= TWOJE ZADANIE =
Proszę kontynuować forumową dyskusję o tym, czy katolik jest lepszym człowiekiem, dopisując dalszy ciąg po jej ostatnim zdaniu.

= DOKUMENT =
· · · · ·

Czy katolik jest lepszym człowiekiem?

77
Navajero pisze: Tylko 15% kłamie, kradnie i bzyka obiekty których nie powinno? Gratuluję optymizmu :P
asekurancko napisałem "na co dzień" ;)

ale zasadniczo zdrady, gwałty, kradzieże, morderstwa etc. - to są rzeczy które zdarzają się sporadycznie.
grzebiąc w necie lub czytając prasę dostajemy swego rodzaju esencję makabry... (plus w pakiecie łgarstwa
naszych polityków & przykłady jak to celebryci żyją ponad prawem).

Popatrz na swoich uczniów. Zgaduję że patologia stanowi nieznaczny odsetek. Widoczny, dokuczliwy etc. ale
statystka pokazuje że większość uczniów może i popala w kiblach ale dziewczyny obściskuje swoje a nie kumpla,
zaś afery "zajumali mi w szatni srajfona" też sa powiedzmy raz na miesiąc a nie codziennie..

Added in 46 seconds:
Juliahof pisze: Śmieszne i straszne zarazem.
nie masz się czego bać - już nie palimy na stosach tych których nie lubimy :P

Czy katolik jest lepszym człowiekiem?

79
Andrzej Pilipiuk pisze: Popatrz na swoich uczniów. Zgaduję że patologia stanowi nieznaczny odsetek. Widoczny, dokuczliwy etc. ale
statystka pokazuje że większość uczniów może i popala w kiblach ale dziewczyny obściskuje swoje a nie kumpla,
zaś afery "zajumali mi w szatni srajfona" też sa powiedzmy raz na miesiąc a nie codziennie..
Zależy co uważasz za patologię :) Kłamią notorycznie, niemal wszyscy. Rodzice bardziej niż dzieci. Dzidzia przyznaje się że uciekła z W-F - u, a w tym czasie mamcia już przesyła usprawiedliwienie z powodu choroby... Kradzieży rzeczywiście nie ma. Swoiście pojmowany, świński honor nie pozwala kraść w drugim domu ( znaczy szkole) ;) O bzykanie nie pytam ( bo boję się, że opowiedzieliby mi wszystko z detalami), ale wydaje mi się że nie odbiega to wiele od świata dorosłych, bywa różnie. Narkotyki, dopalacze, alko - jakieś 30% ( ale przeważnie w szkole są trzeźwi). Aha, zapomniałem powiedzieć, że pracuję w najspokojniejszej szkole w okolicy :D
Panie, ten kto chce zarabiać na chleb pisząc książki, musi być pewny siebie jak książę, przebiegły jak dworzanin i odważny jak włamywacz."
dr Samuel Johnson

Czy katolik jest lepszym człowiekiem?

80
Nigdy i nigdzie jeszcze, w żadnych atakach i obronach chrześcijaństwa, nie widziałem dość istotnego momentu - chrześcijaństwo jest skierowane do ludzi złych, po to, by stawali się lepsi. Dlatego wiele zarzutów przypomina wypominanie AA, że tam chodzą alkoholicy, i to nie tylko trzeźwi, ale także ci, którzy wracają do pijaństwa. Ależ ono od tego jest!

· · · · ·

= CZĘŚĆ Z DANYMI =
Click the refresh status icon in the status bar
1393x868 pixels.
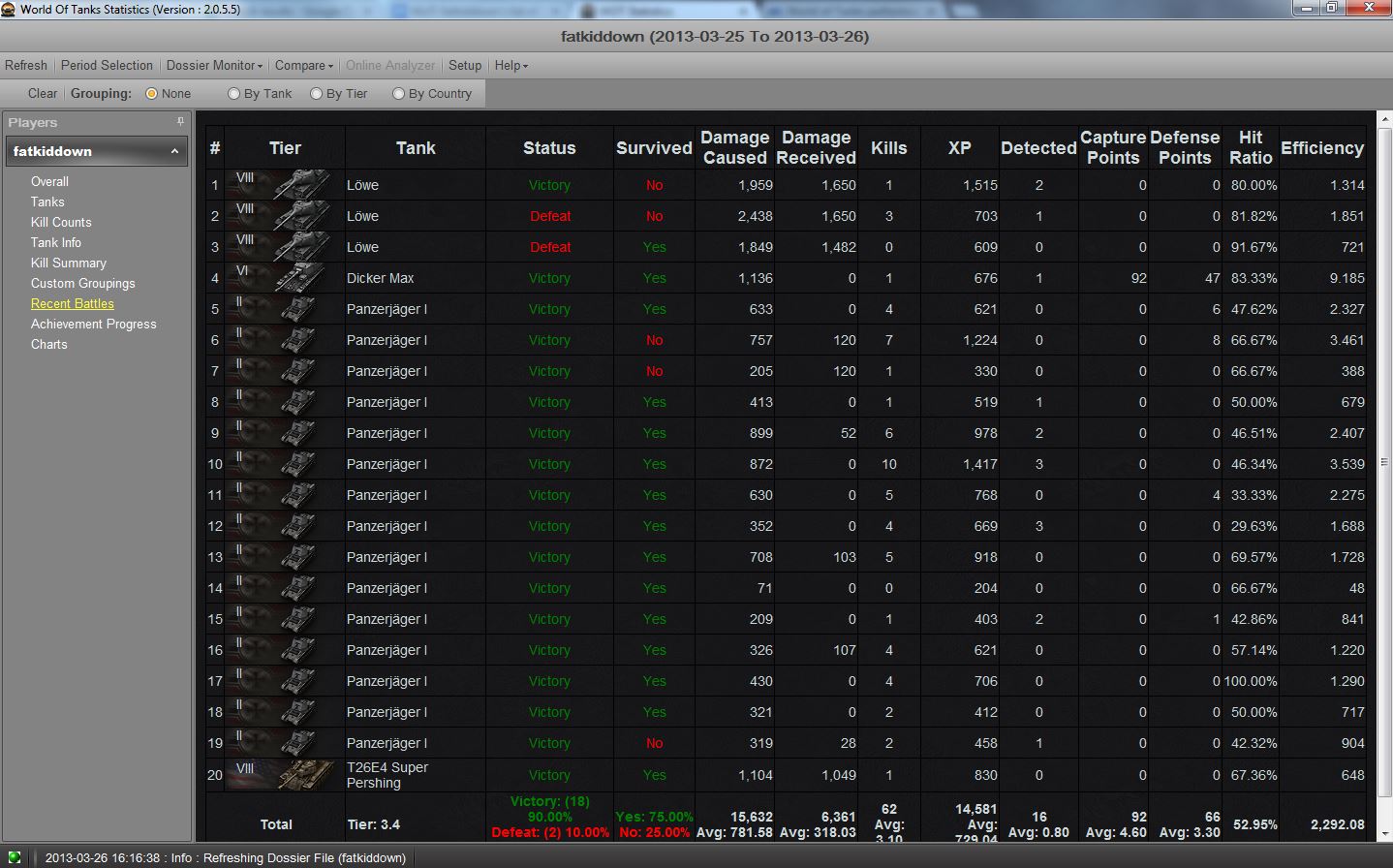13,857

· · · · ·

= ODPOWIEDŹ =
Wciąż, mam wrażenie, oczekuje się od chrześcijaństwa, że będzie sektą doskonałych, maleńką grupką "czystych", wywalającą za grzechy i będącą ponad zło świata. Po pierwsze, z takich prób wychodzą grupy obłudnych, a nie grupy doskonałych. Po drugie, skoro ma rozwijać wiernych, zastanówmy się, czy daje ku temu środki: każdy wierzący raz w tygodniu wysłuchuje "mowy motywacyjnej" wskazującej na możliwe słabości i na drogi poprawy, ma możliwość "indywidualnych konsultacji" na temat osobistych niepowodzeń. Jest we wspólnocie, która kładzie duży nacisk na rozwój i pracę nad sobą. Co z tym zrobi, to jego sprawa, może nie wykorzystać, jednak dostaje coś wartościowego. Chrześcijaństwo daje przeciętnemu wierzącemu coś, czego przeciętny ateista nie ma, nawet na poziomie czysto psychologicznym - albo ma też od chrześcijaństwa, przez wychowanie między chrześcijanami (Nietzche ubolewał, że w Europie nawet ateiści są chrześcijańscy). Wartości, które wniosło chrześcijaństwo we współczesny świat, wymieniał wiele razy wyżej Andrzej Pilipiuk.


Skoro chrzęścijaństwo jest skierowane do złych, to czy w takim razie nie jest ofertą dla mniejszości?
Przypomnę, że nie trzeba złamać wszystkich praw, albo łamać je często, żeby być przestępcą. Przestępcą jest ten, kto złamał prawo. Uczciwym jest ten, kto jest uczciwy zawsze i w każdych okolicznościach. Ewangelie otwierają oczy na coś, co powinno być oczywiste - zło jest doświadczeniem prawie wszystkich ludzi. Ci, którzy nigdy przez całe swoje świadome życie nie zrobili niczego złego, są unikatami. Osoba chlubiąca się swoją zacnością zwykle okazuje się (jak faryzeusze) obłudnikiem. A podkreślanie swojej dobroci to często opór przeciw uznaniu popełnianego zła i pracy nad nim. Religijność faryzejska, oparta o zadowolenie z siebie i chęć pozostaniem takim "wspaniałym" jakim się jest, to coś, co założyciel chrześcijaństwa, Jezus Chrystus, ostrymi słowami zwalczał. On wołał każdego, choćby najgorszego - po to by się rozwijał, stawał lepszym.
“So, if you are too tired to speak, sit next to me for I, too, am fluent in silence.”
(Zatem, jeśli od znużenia milkniesz, siądź przy mnie, bom i ja biegły w ciszę.)

R. Arnold

Czy katolik jest lepszym człowiekiem?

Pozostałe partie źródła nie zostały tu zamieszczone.